What advice do you have for bands seeking PR services or artist management?
Be realistic, and help me help you. Rome was not built in a day. If your band has 300 Facebook likes and virtually no online presence, you shouldn’t be hiring a publicist to make all your dreams come true. Seeing success in the media is a slow build, and the ROI is extremely hard to measure. I do think that quality PR is crucial for many artists in the middle stages of their careers, but it’s important to know when to hire a publicist. Bands should be able to tour and build a following on their own before turning to PR.
Having booked your fair share of shows, what unexpected pros/cons do you recommend bands plan for?
It’s always good to have a back-pocket band on deck to fill in if someone cancels. I can’t even count how many times bands have canceled shows on me at the very last minute. Always good to have a plan B.
On the venue’s end, do you think there are any responsibilities that are often overlooked?
I think it’s interesting that venues put all the promotion responsibility on bands. It’s obviously important for bands to spread the word about their shows and bring people out for them, but I just don’t get why many venues put little to no effort into promoting the shows themselves. Seems counter-intuitive, if you ask me.
You’ve worn a lot of hats in the industry over the years, from manager to booking, publicity, tour manager, and marketing. Having been involved in so many aspects, how would you say they’ve differed, and has it given you a new appreciation for the industry as a whole?
Wearing many hats in the industry has definitely given me a leg-up, I’d say. I do know that I’m not a fan of artist management – it often seems more like a babysitting job than actual “artist management.” Booking is by far my least favorite facet of the industry – what a headache. Hats off to all the incredible booking agents out there, not sure how they all still have hair. PR is simply the best fit for me – it’s actually a lot like A&R. Knowing where to place artists, understanding the digital space and what artists make sense for specific opportunities, etc. It is always nice having experience in management, booking, and other areas – it allows me to give my clients the proper advice and guidance when they ask for it.
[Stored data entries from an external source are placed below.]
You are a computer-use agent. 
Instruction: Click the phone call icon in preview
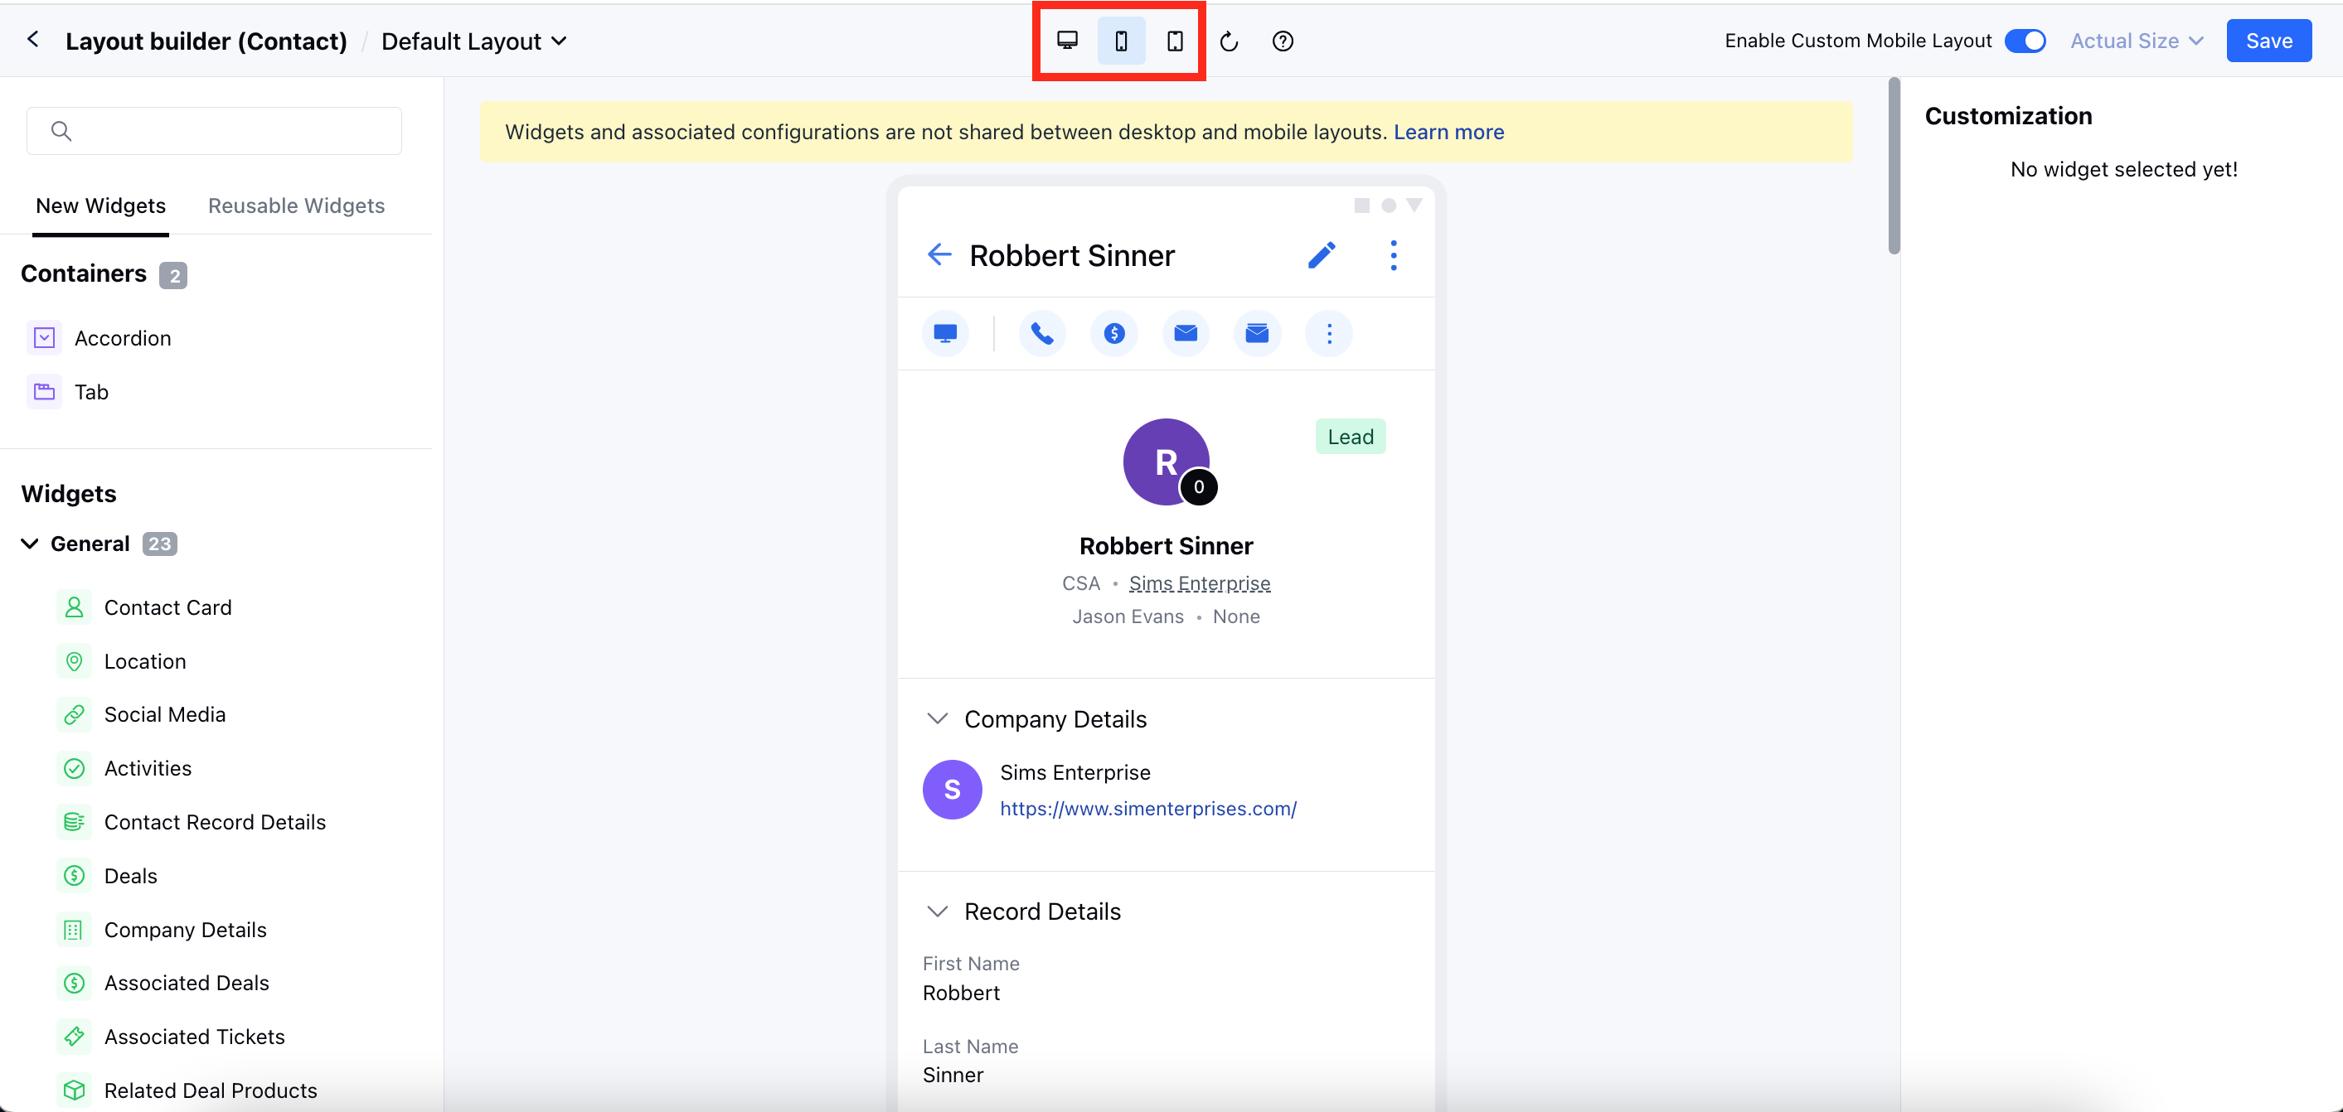1042,334
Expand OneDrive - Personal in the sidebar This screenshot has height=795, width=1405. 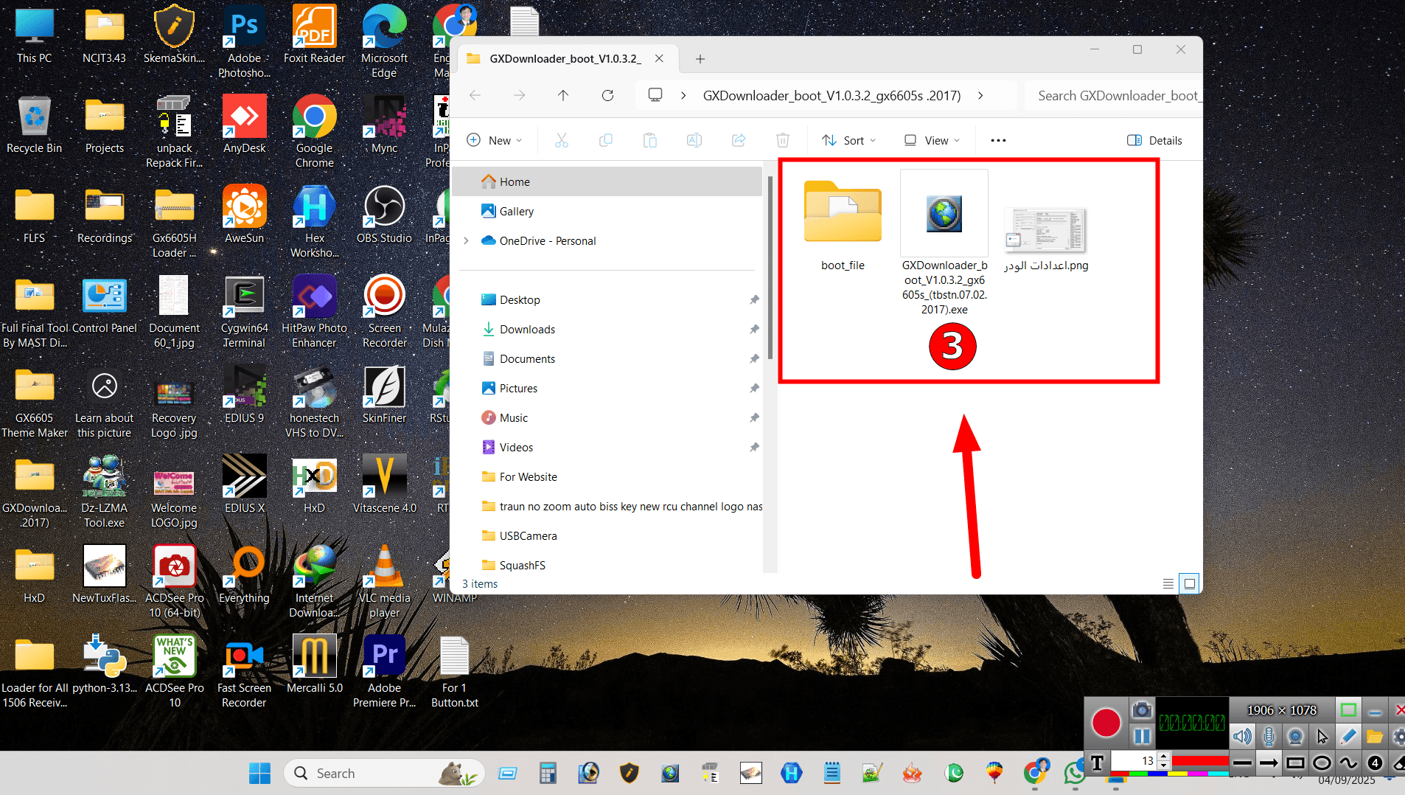click(466, 240)
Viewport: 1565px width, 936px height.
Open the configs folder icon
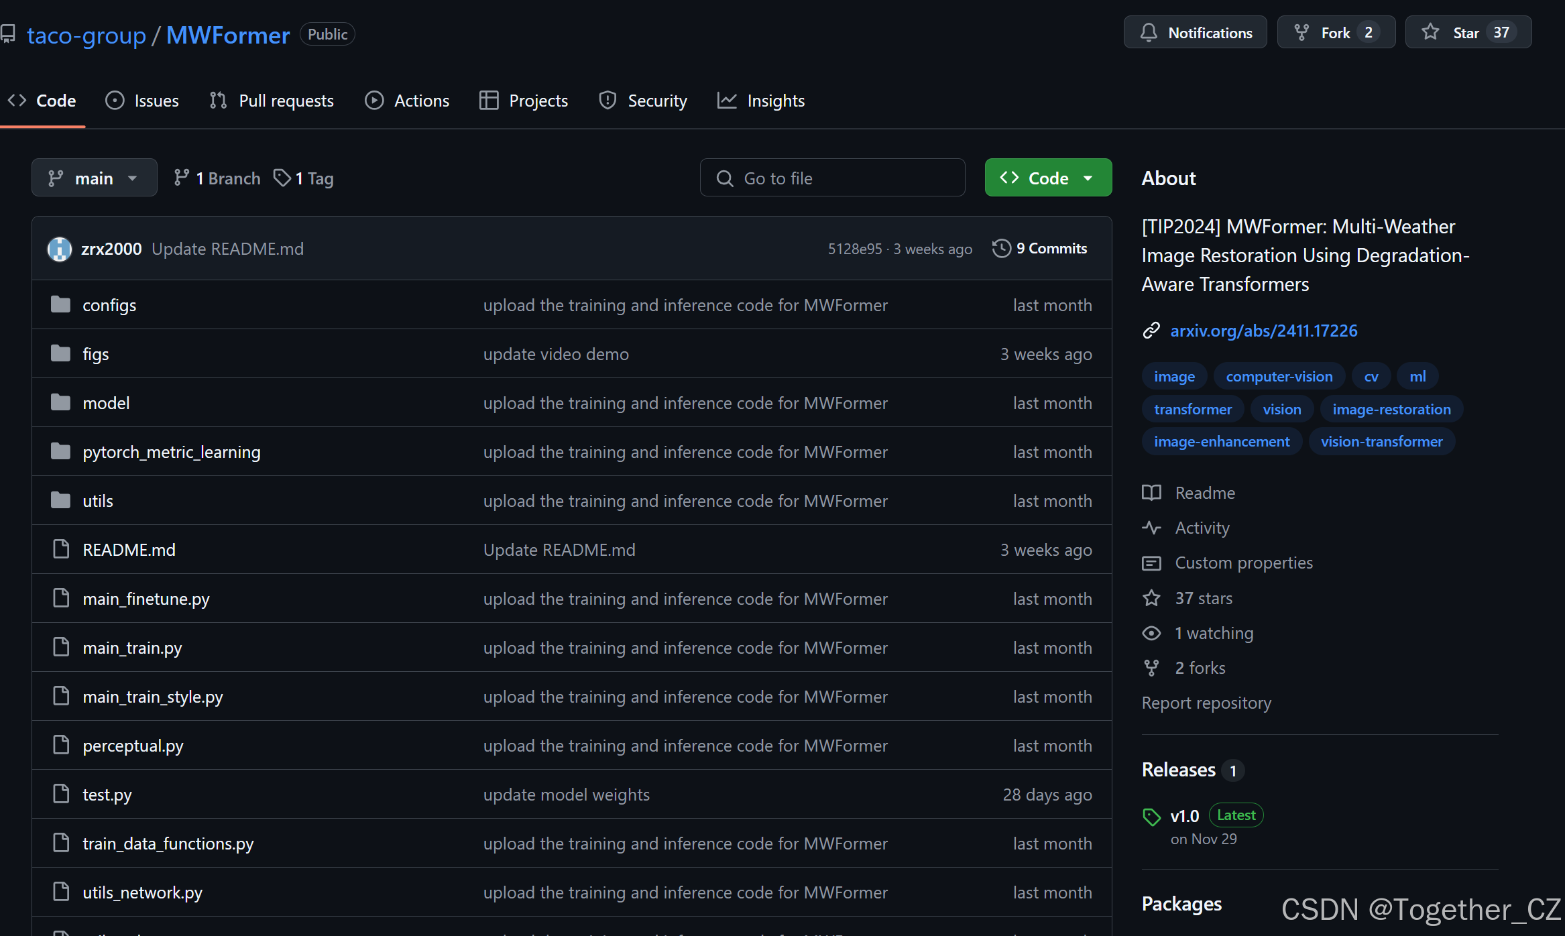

What is one piece of advice you’d like to offer aspiring music industry professionals, regardless of specific field?
Never give up the dream. You’re going to put up with a ton of bullshit and will have to answer to some of the most awful people you’ve ever met. Those experiences and whatever seemingly-insurmountable roadblocks you come across are 100% necessary in order to be successful in the music industry. It’s important to understand that most people don’t really do anything of real note until they reach age 30, so don’t sweat the tough going in your 20s. The other vital thing to understand is that money in the music industry is hard to come by. We don’t do it for the money – we do it because we’re fans.
What is one question that you don’t think is asked nearly enough (be it by artists, professionals going into the field, etc) that you’d like to offer insight on?
Despite the fact that many artists think their sound is “entirely unique and refreshing,” it’s important to know who you sound like and what your target audience is. In my set-up questionnaires, I always ask my clients to list 4 bands that they’d want to be compared to. That information and reference becomes super valuable – if you’re able to tell a writer that your client sounds like XYZ band, it’s an instant conversation starter. I guess I just wish that some artists would get over themselves and realize that they are heavily influenced by at least one other musical entity, whether that’s a solo artist like Morrissey or a “scene” like pop-punk.
Is there anything else you’d like to add?
This was a lot of fun – thanks for allowing me to participate!